See Tian v. Chang, et al.,
Civil No. PJM 99-3346. Willis promptly filed a motion to remand the case back to Circuit Court, in which Tian later joined, arguing that the time for removal under 28 U.S.C. § 1446(b) had long since expired. Shortly thereafter Rei-Jeu Chang — represented by John D. Hemenway, Esq., the same attorney who appeared on behalf of Richard Chang in PJM 99-3346 — filed the first case before the Court, Civil No. PJM 99-3847. She then filed — again through Attorney Hemenway — a
praecipe
in which she asked that the Court consolidate her federal case with Richard Chang’s removed action because the two “consisted] of virtually the same fact pattern and parties,” arguing that “remand of the action removed from the Circuit Court of Montgomery County would not appear to be appropriate.” When the Court nevertheless remanded Civil No. PJM 99-3346, six weeks later Rei-Jeu Chang filed her second case before the Court, Civil No. PJM 00-740, and moved to have her two cases consolidated.
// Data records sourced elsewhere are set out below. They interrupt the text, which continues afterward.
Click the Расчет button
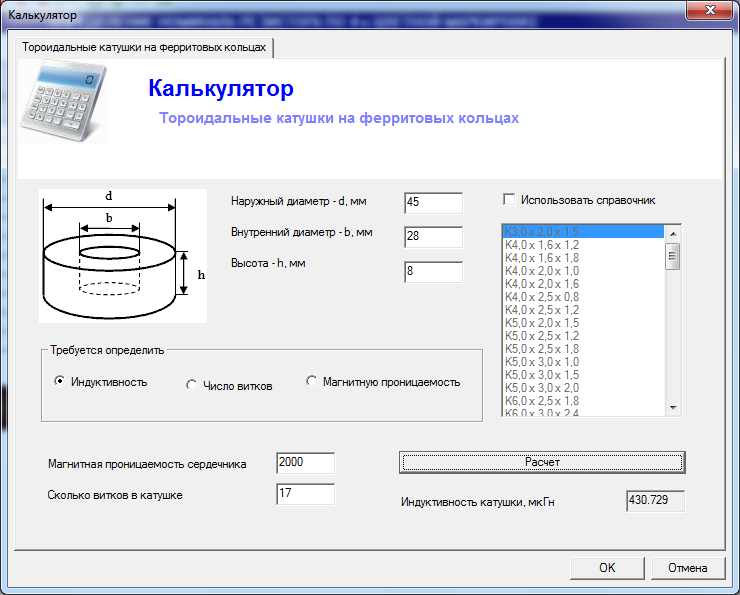Viewport: 740px width, 595px height. (542, 462)
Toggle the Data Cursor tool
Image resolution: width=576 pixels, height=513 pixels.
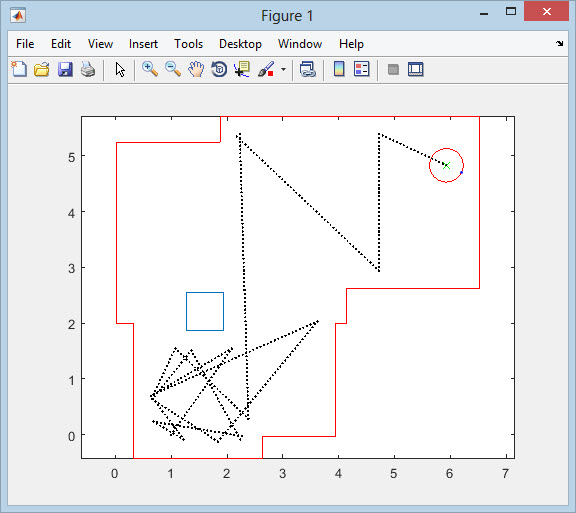242,69
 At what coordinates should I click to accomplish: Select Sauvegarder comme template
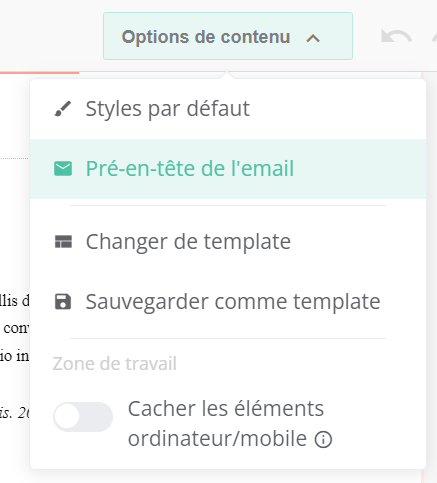coord(228,302)
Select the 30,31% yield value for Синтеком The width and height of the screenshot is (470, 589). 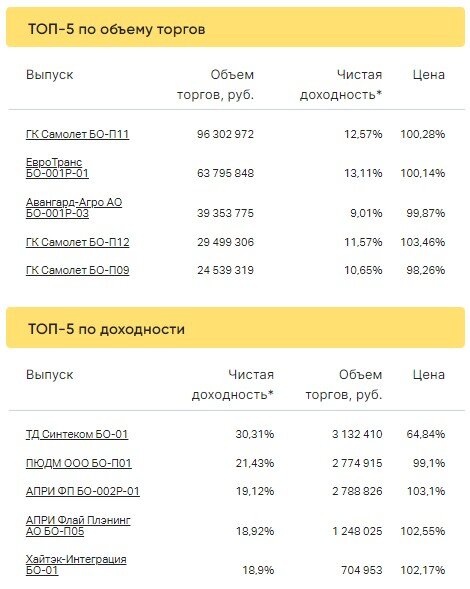point(255,434)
The timing of these events alone is suspicious enough, but there is more. First, Rei-Jeu Chang took the highly unusual step of filing a paper in Civil No. PJM 99-3847, in which she is a party, in which she argued against remand of her father’s case, in which she was not a party. In addition, Rei-Jeu Chang has chosen not to name her father as a defendant in either of the two cases before this Court — despite the fact that he would seem to have a fundamental interest in the subject matter of the action.
Compare
Fed.R.Civ.P. 19(a). The fact that Rei-Jeu Chang and her father share the same attorney makes the present filings more problematic still. But, finally, Rei-Jeu’s Chang’s filings are replete with thinly-veiled accusations of bias and prejudice on the part of the Montgomery County Circuit Court, strong evidence that she has shopped for a new forum. Taken together, these factors contribute to the impression that Rei-Jeu Chang is serving merely as a stand-in for her father in an attempt to shift the forum of his disputes with Yue Tian from state to federal court.
Questions concerning the ownership and control of the subject trusts are presently at issue in the Circuit Court for Montgomery County. Rei-Jeu Chang contends that she is the true owner of a substantial portion of the trust property and asks this Court to enter a declaratory judgment to that effect. There is nothing to prevent her from seeking to intervene in the pending state court action in order to press her claim. Under the circumstances, this Court’s assertion of jurisdiction pursuant to the DJA would be utterly inconsistent with considerations of comity, federalism, and wise judicial administration.
III.
The Court will ABSTAIN from the exercise of subject matter jurisdiction over Rei-Jeu Chang’s request for relief pursuant to the Declaratory Judgment Act and DISMISS these cases without prejudice. A separate order will be entered.
ORDER
For the reasons set forth in the accompanying Opinion, it is this 21 day of June, 2000
ORDERED,
(1) These cases are DISMISSED WITHOUT PREJUDICE;
(2) The Clerk of the Court shall CLOSE these cases.